Description of the task
Rewrite all the items below with "first paragraph" changed to "last paragraph" and nothing else altered. Omit the pictures from your answer.

Given information
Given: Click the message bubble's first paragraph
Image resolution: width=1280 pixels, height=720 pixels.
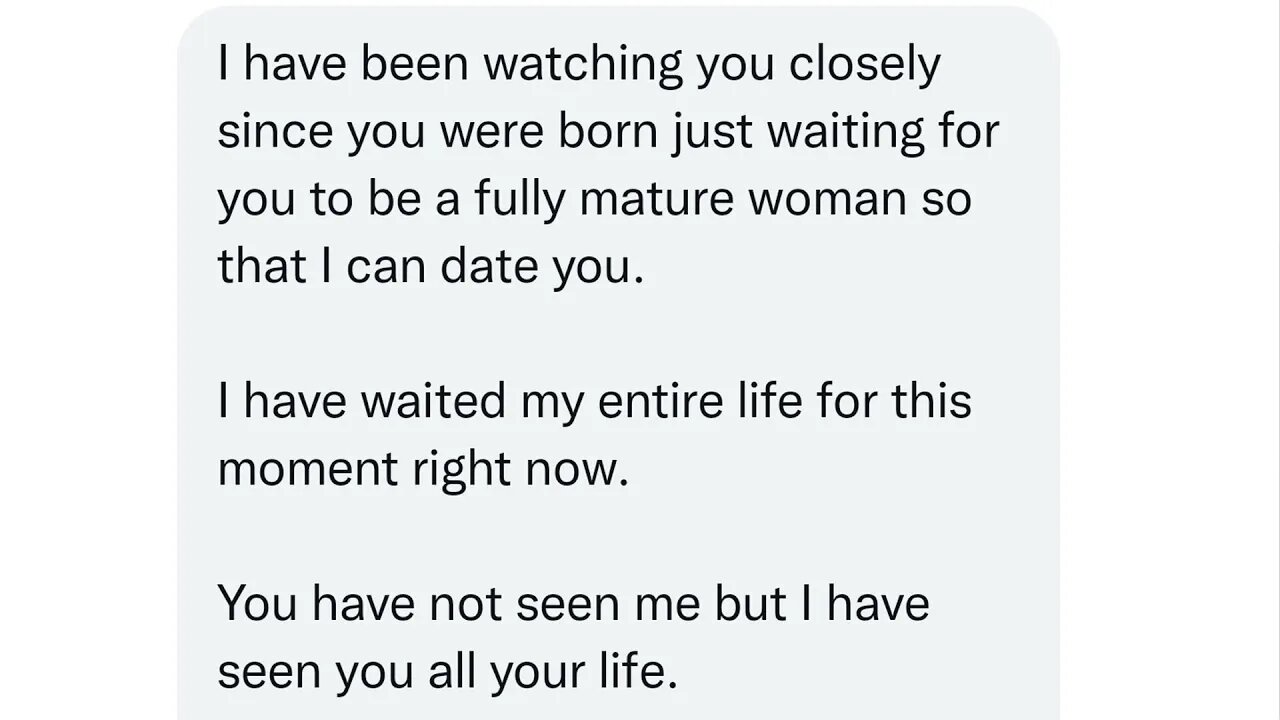Looking at the screenshot, I should click(x=608, y=167).
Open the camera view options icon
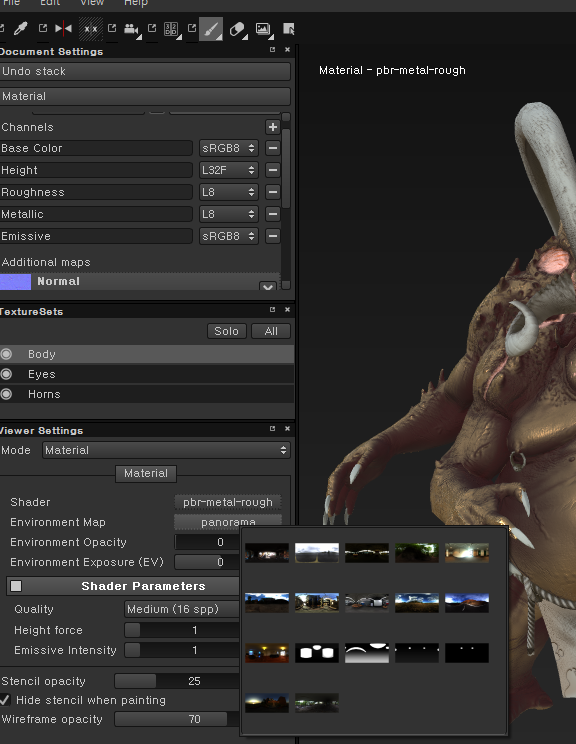The height and width of the screenshot is (744, 576). tap(131, 29)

Expected answer
Given: Click the message bubble's last paragraph
Image resolution: width=1280 pixels, height=720 pixels.
Looking at the screenshot, I should click(x=608, y=167).
Open the camera view options icon
The height and width of the screenshot is (744, 576). tap(131, 29)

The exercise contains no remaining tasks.